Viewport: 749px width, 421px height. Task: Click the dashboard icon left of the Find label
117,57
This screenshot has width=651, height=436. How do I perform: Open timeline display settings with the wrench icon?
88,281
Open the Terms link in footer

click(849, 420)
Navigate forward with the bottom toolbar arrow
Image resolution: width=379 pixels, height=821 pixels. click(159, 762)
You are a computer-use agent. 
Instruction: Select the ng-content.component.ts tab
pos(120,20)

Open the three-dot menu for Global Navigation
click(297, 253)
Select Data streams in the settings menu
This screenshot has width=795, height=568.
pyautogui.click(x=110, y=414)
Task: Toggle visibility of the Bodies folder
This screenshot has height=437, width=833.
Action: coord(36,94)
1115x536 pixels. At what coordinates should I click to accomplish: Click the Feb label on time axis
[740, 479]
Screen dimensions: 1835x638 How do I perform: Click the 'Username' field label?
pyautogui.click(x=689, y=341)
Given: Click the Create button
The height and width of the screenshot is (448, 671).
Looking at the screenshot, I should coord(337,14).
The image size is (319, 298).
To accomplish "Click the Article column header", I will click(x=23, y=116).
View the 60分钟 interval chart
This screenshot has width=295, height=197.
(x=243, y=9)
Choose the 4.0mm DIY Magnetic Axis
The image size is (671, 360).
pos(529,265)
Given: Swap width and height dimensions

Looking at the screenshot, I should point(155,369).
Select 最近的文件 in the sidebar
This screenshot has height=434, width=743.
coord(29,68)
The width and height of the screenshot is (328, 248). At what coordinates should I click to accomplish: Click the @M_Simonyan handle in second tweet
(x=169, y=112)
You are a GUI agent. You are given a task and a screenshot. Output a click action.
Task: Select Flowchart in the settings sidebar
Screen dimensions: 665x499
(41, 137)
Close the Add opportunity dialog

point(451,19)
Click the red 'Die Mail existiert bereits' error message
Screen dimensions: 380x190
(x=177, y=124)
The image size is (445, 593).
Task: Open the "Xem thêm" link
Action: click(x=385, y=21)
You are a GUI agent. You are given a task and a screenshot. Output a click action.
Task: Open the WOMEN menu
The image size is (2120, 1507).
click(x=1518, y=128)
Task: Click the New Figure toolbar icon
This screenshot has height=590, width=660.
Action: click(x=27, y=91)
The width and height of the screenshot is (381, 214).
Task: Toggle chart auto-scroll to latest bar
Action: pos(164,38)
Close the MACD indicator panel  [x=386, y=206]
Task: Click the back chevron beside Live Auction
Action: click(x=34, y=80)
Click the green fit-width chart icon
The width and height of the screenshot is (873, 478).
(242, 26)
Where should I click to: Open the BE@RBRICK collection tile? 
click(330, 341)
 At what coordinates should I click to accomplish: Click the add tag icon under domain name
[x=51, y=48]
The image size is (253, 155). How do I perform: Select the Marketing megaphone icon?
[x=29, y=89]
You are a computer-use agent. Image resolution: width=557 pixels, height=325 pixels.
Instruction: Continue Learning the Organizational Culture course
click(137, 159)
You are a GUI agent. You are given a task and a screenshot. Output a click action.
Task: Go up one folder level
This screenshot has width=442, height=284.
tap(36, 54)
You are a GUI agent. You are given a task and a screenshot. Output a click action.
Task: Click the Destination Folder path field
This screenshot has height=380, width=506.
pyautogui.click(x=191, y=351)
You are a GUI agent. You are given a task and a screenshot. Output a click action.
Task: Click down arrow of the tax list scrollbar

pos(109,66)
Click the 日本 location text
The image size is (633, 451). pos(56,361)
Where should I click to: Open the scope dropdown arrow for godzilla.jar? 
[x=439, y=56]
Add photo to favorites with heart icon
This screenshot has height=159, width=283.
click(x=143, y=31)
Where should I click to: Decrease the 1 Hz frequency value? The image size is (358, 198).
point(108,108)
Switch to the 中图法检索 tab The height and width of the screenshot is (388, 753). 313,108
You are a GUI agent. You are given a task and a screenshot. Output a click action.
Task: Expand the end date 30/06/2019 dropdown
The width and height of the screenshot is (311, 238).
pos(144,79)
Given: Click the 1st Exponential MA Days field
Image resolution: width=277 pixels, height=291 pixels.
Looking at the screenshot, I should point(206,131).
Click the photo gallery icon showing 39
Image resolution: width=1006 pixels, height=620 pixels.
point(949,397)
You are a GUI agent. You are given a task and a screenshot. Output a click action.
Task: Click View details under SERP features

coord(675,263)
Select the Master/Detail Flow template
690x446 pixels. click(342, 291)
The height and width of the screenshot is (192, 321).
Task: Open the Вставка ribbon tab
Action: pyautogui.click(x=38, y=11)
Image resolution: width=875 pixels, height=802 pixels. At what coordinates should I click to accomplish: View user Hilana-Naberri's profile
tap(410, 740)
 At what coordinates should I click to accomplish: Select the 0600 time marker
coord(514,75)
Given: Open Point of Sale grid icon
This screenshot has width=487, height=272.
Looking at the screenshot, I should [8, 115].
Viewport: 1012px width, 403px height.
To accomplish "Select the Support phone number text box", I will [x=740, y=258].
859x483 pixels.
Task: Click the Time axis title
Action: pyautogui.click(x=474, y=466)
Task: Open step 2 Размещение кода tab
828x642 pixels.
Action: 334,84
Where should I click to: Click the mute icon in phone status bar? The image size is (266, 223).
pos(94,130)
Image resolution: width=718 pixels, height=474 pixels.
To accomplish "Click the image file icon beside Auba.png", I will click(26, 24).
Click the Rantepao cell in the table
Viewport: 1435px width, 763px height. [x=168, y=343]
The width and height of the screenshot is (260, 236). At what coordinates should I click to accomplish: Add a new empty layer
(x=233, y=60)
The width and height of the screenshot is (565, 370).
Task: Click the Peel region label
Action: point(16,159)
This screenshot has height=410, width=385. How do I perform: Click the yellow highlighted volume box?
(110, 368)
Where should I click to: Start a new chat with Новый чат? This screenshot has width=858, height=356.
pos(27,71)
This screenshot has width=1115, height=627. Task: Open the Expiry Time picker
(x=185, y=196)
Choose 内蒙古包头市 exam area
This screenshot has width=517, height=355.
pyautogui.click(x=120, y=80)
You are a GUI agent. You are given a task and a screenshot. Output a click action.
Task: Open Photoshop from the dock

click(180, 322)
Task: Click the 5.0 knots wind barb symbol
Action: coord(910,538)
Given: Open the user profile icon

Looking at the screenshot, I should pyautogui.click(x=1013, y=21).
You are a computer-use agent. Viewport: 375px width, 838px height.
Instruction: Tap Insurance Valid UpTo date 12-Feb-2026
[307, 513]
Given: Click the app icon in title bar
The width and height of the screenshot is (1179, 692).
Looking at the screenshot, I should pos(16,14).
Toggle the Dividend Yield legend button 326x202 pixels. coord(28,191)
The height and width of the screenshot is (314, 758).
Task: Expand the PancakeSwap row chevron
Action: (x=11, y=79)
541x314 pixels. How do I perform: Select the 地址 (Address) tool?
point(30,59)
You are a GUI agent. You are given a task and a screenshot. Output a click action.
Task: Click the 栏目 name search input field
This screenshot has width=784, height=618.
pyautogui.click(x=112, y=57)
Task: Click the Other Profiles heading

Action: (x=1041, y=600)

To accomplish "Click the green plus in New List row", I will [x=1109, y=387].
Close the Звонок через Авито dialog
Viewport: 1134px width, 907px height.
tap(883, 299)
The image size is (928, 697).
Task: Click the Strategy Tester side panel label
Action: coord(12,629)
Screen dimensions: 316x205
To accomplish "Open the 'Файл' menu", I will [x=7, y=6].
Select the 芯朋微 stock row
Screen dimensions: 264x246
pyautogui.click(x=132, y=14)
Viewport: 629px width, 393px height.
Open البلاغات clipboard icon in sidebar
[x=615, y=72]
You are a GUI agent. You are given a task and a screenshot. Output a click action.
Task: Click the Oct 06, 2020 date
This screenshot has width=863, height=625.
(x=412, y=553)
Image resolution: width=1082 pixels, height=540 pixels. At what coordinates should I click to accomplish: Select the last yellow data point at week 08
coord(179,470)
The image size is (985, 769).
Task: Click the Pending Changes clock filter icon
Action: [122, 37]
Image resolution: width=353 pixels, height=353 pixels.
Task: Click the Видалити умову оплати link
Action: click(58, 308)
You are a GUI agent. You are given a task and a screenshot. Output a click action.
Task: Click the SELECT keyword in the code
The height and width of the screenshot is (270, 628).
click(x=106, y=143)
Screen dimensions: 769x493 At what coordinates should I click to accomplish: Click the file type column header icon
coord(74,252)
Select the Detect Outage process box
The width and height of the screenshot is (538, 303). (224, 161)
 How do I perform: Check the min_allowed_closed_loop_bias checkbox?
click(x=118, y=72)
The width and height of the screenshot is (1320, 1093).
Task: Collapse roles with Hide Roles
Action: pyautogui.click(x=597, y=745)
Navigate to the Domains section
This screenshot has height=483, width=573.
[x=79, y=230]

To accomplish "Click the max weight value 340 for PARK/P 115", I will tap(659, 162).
-*-*-
Please go through the data above and copy each line that has the word "green".

Click the green fit-width chart icon
To accomplish "Click the green plus in New List row", I will [x=1109, y=387].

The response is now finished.